Le consensus idéologique s’établit à trois niveaux :

  • En haut, le Synode des Évêques, purement consultatif, qui fonctionne par réunion d’assemblées régulières, lesquelles, de manière très moderne, visent en fait à établir – comme l’avait d’ailleurs fait le dernier concile – des accords de compromis, qui se conclurent longtemps dans un sens favorable à « l’herméneutique du renouveau dans la continuité », et qui sont aujourd’hui dans un sens de « progrès ». Les exhortations apostoliques qui s’appuient sur les travaux de ces assemblées, aussi bonnes qu’aient été certaines, émettent en suite, non pas un magistère d’explicitation du Credo, mais un enseignement qui requiert une adhésion en-deçà de l’adhésion de foi, et qui peut donc toujours être corrigé, comme on a pu le voir.
  • En dessous, sont les conférences épiscopales, qui par des décisions et des prises de positions majoritaires, dont on prend grand soin de les donner comme pratiquement unanimes, ce qui est au reste le cas, ligotent plus encore les initiatives personnelles importantes que pourraient prendre les pasteurs diocésains.
  • Enfin, dans son diocèse lui-même, l’évêque prend certes une sorte de revanche, dans la mesure où l’indépendance de ses curés a été considérablement rognée (ils ne sont plus curés inamovibles, démissionnent à 75 ans, et sont entourés, voire remplacés par des équipes de laïcs). L’évêque n’est pas pour autant empereur en son royaume : il dépend de fait de collaborateurs et de conseils qui reflètent les tendances dominantes de l’épiscopat national.
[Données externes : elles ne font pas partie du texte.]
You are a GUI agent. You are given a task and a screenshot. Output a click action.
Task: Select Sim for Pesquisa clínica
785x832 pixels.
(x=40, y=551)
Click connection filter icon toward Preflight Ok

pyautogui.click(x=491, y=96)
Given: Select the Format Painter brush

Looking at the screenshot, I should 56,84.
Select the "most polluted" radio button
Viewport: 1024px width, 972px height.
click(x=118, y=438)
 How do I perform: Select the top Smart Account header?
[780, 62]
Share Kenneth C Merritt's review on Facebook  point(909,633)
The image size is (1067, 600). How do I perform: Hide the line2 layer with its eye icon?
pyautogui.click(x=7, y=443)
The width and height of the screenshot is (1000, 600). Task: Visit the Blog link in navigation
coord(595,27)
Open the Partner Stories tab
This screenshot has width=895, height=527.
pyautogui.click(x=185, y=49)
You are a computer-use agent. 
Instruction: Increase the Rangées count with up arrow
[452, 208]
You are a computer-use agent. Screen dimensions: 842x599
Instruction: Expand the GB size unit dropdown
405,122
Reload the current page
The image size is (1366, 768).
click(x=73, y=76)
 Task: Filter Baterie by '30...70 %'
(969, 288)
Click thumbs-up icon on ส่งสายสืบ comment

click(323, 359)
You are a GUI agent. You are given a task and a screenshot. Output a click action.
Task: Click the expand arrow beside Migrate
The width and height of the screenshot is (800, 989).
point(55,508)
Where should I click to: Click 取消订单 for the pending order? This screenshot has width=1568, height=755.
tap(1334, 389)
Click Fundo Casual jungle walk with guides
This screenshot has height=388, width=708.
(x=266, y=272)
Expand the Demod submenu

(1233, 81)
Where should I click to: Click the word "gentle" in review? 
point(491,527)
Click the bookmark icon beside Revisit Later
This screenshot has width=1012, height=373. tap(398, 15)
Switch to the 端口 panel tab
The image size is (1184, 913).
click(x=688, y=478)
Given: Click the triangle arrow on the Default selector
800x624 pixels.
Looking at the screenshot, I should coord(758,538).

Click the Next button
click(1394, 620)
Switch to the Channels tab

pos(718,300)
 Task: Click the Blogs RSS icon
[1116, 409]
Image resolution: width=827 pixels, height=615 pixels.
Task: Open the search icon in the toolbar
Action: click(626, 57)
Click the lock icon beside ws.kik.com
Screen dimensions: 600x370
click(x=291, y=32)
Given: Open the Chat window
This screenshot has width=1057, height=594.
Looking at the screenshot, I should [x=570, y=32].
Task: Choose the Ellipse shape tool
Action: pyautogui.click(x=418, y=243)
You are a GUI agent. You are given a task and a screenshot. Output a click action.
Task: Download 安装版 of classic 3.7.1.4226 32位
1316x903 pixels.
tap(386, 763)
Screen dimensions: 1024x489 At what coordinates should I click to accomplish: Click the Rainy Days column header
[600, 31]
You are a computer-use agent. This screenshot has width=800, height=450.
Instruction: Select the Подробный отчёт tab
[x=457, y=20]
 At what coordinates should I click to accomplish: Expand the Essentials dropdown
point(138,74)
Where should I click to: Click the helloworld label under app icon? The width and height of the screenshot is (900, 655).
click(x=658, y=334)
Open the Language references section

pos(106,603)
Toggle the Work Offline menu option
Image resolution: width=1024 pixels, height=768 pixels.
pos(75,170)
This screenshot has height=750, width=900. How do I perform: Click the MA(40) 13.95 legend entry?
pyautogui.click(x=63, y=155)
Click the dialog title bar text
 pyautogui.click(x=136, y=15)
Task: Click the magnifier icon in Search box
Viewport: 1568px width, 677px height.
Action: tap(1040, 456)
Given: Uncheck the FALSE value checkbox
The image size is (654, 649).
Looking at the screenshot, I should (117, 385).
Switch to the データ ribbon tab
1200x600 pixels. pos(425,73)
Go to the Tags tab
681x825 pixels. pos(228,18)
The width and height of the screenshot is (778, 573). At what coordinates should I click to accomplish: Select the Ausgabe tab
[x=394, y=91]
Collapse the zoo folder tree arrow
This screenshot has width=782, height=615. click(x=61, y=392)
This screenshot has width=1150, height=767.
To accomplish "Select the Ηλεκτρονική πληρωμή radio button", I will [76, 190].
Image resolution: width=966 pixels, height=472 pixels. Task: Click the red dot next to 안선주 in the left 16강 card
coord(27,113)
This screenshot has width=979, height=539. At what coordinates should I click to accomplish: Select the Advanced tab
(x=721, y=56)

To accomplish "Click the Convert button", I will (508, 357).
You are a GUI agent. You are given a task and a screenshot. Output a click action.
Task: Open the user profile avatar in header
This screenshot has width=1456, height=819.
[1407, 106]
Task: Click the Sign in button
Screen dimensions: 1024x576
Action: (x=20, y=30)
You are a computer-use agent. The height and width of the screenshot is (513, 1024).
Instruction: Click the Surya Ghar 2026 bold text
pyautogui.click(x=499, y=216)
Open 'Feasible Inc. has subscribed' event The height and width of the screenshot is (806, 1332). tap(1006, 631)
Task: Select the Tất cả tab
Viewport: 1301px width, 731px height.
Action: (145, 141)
Et puis, les mots d’ordre, hier de collégialité, aujourd’hui de synodalité, ne changent rien au fait que la centralisation institutionnelle n’a jamais été aussi forte. Pratiquement sans exception, les évêques de rite latin sont aujourd’hui nommés par le pape, qui n’hésite pas, tout scrupule synodal bu, à obliger les déviants à se démettre, comme par exemple les évêques d’Albenga, San Luis, San Rafael…

Un élément principal de ce surcroît de centralisation se trouve dans la décision prise par Paul VI, de contraindre les évêques diocésains à présenter leur démission à 75 ans[3] (le pape se réservant d’accepter ou de prolonger le mandat de l’évêque). Cette disposition, passée dans le canon 401, donne au pouvoir romain une possibilité de renouveler les épiscopats qu’il n’a jamais eu à ce degré. Certes, il a toujours été possible qu’un évêque, y compris celui de Rome, renonçât librement à sa charge, ou encore que le pape le lui demandât pour de graves raisons. Si l’évêque résistait, il est même arrivé que le pape le démît : ainsi procéda Pie VII avec les évêques français qui n’avaient pas voulu librement renoncer à leur charge après le Concordat de 1801 avec Bonaparte. Mais désormais, depuis 1966, c’est tout évêque que le droit canonique – donc le pape – contraint de se démettre à 75 ans.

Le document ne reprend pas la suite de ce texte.